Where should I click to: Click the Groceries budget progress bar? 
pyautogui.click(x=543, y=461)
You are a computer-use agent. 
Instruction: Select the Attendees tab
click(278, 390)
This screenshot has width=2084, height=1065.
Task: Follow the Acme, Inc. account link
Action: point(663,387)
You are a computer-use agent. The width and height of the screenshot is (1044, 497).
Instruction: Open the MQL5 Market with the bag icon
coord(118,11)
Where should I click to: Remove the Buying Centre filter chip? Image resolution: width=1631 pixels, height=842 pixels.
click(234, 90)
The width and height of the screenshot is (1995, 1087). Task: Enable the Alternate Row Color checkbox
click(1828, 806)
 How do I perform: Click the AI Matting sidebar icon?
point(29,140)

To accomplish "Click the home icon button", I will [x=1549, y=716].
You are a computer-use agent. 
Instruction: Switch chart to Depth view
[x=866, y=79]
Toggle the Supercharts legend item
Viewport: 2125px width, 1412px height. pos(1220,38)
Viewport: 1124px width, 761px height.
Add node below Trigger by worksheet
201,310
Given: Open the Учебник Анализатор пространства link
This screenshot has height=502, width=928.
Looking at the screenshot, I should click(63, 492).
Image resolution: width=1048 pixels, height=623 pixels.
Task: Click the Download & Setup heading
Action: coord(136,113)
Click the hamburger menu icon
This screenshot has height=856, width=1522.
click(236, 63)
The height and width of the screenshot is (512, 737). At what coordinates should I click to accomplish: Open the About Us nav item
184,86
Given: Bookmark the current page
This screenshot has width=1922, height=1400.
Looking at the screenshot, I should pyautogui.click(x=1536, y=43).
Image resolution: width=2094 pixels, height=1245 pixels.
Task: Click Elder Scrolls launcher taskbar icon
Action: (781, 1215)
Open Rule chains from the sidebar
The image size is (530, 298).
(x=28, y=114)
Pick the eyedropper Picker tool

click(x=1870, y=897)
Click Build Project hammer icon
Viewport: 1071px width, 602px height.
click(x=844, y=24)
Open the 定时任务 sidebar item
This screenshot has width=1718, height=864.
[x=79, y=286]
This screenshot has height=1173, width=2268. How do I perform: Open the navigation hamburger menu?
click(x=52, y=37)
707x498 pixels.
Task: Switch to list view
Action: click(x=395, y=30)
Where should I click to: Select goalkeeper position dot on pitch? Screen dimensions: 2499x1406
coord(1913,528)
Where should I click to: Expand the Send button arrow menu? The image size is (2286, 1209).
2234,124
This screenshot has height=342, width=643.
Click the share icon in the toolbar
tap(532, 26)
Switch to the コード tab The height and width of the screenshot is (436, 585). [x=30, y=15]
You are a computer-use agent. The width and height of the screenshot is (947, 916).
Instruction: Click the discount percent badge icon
——————————
_Your instructions_
Repeat the records above exactly, leaving none out.

_Response to this exercise_
Where should I click to: Click the Groceries budget progress bar? 
pyautogui.click(x=543, y=461)
You are a computer-use agent. 
Instruction: Select the Attendees tab
click(278, 390)
This screenshot has width=2084, height=1065.
Task: Follow the Acme, Inc. account link
Action: point(663,387)
You are a computer-use agent. The width and height of the screenshot is (1044, 497).
Instruction: Open the MQL5 Market with the bag icon
coord(118,11)
Where should I click to: Remove the Buying Centre filter chip? Image resolution: width=1631 pixels, height=842 pixels.
click(234, 90)
The width and height of the screenshot is (1995, 1087). Task: Enable the Alternate Row Color checkbox
click(1828, 806)
 How do I perform: Click the AI Matting sidebar icon?
point(29,140)

To accomplish "Click the home icon button", I will [x=1549, y=716].
You are a computer-use agent. 
Instruction: Switch chart to Depth view
[x=866, y=79]
Toggle the Supercharts legend item
Viewport: 2125px width, 1412px height. pos(1220,38)
Viewport: 1124px width, 761px height.
Add node below Trigger by worksheet
201,310
Given: Open the Учебник Анализатор пространства link
This screenshot has height=502, width=928.
Looking at the screenshot, I should click(63, 492).
Image resolution: width=1048 pixels, height=623 pixels.
Task: Click the Download & Setup heading
Action: coord(136,113)
Click the hamburger menu icon
This screenshot has height=856, width=1522.
click(236, 63)
The height and width of the screenshot is (512, 737). At what coordinates should I click to accomplish: Open the About Us nav item
184,86
Given: Bookmark the current page
This screenshot has width=1922, height=1400.
Looking at the screenshot, I should pyautogui.click(x=1536, y=43).
Image resolution: width=2094 pixels, height=1245 pixels.
Task: Click Elder Scrolls launcher taskbar icon
Action: (781, 1215)
Open Rule chains from the sidebar
The image size is (530, 298).
(x=28, y=114)
Pick the eyedropper Picker tool

click(x=1870, y=897)
Click Build Project hammer icon
Viewport: 1071px width, 602px height.
click(x=844, y=24)
Open the 定时任务 sidebar item
This screenshot has width=1718, height=864.
[x=79, y=286]
This screenshot has height=1173, width=2268. How do I perform: Open the navigation hamburger menu?
click(x=52, y=37)
707x498 pixels.
Task: Switch to list view
Action: click(x=395, y=30)
Where should I click to: Select goalkeeper position dot on pitch? Screen dimensions: 2499x1406
coord(1913,528)
Where should I click to: Expand the Send button arrow menu? The image size is (2286, 1209).
2234,124
This screenshot has height=342, width=643.
Click the share icon in the toolbar
tap(532, 26)
Switch to the コード tab The height and width of the screenshot is (436, 585). [x=30, y=15]
You are a computer-use agent. The width and height of the screenshot is (947, 916).
Instruction: Click the discount percent badge icon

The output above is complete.